SpatialClaw: Rethinking Action Interface for Agentic Spatial Reasoning
English summary
SpatialClaw is a training-free framework that enhances the spatial reasoning of vision-language models by using code as an action interface. It empowers agents to dynamically compose and manipulate perception results, adapting to each task's text and visual observations. The method achieves flexible, stateful reasoning across diverse 3D and 4D tasks. Without any training, SpatialClaw achieves an average accuracy of 59.9% on multiple benchmarks, outperforming existing spatial agents.
Chinese summary
SpatialClaw 是一个免训练框架,通过将代码作为动作接口来增强视觉语言模型的空间推理能力。它使智能体能够动态组合和操控感知结果,并根据每个任务的文本和视觉观察进行调整。该方法在多样的 3D 和 4D 任务中实现了灵活且有状态的推理。
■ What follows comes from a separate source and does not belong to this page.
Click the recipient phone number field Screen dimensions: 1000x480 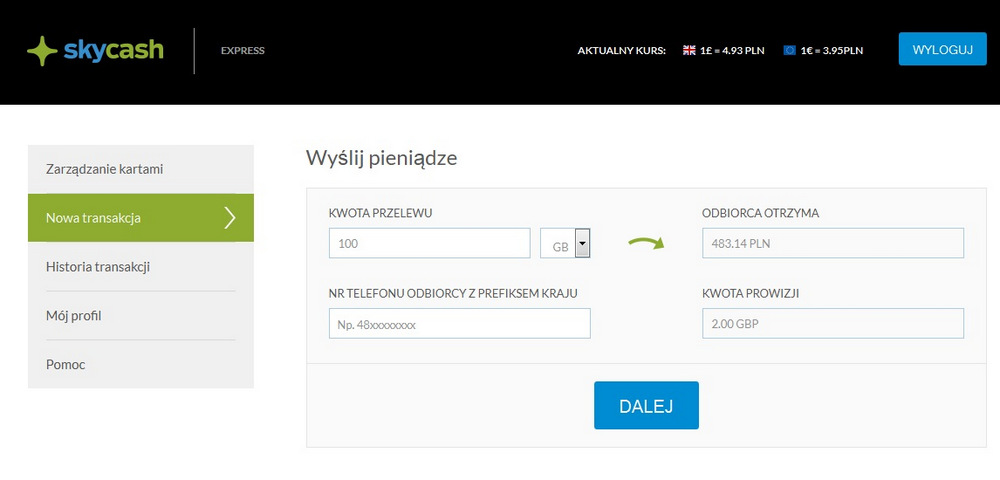459,324
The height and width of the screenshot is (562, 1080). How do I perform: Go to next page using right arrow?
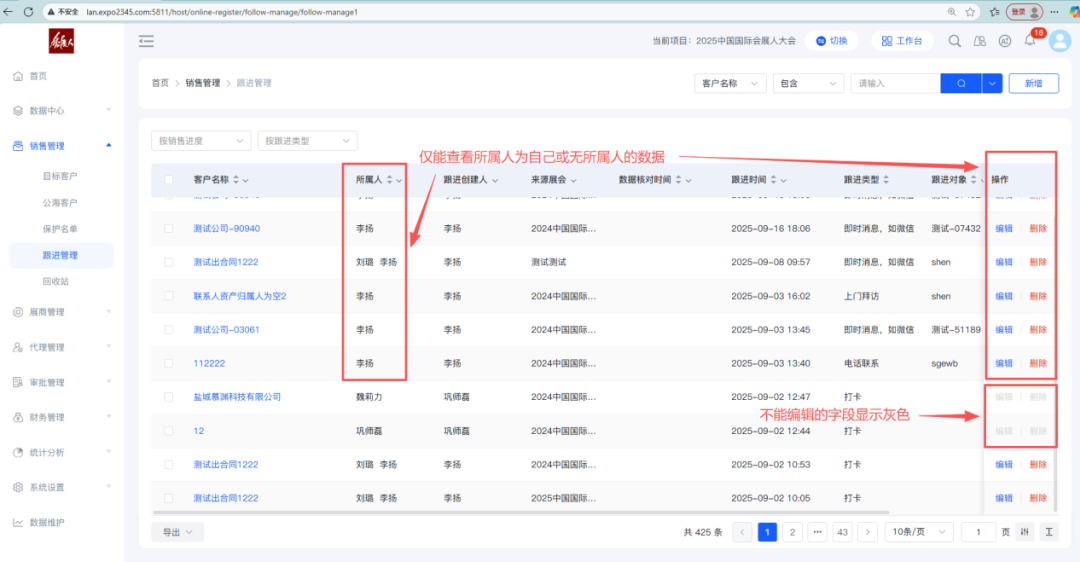pos(867,532)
无需任何训练,SpatialClaw 就在多个基准测试上取得了 59.9% 的平均准确率,超越了现有的空间智能体。
Key points
Training-free framework requiring no parameter updates.
免训练框架,无需更新模型参数。
Uses code as the action interface for flexible and stateful spatial reasoning.
使用代码作为动作接口,实现灵活且有状态的空间推理。
Agents can dynamically compose, manipulate, and adapt perception results based on task requirements and observations.
智能体能够根据任务需求和观察动态组合、操控和调整感知结果。
Achieves 59.9% average accuracy across diverse 3D/4D benchmarks, outperforming existing spatial agents.
在多样的 3D/4D 基准测试上取得 59.9% 的平均准确率,超越现有空间智能体。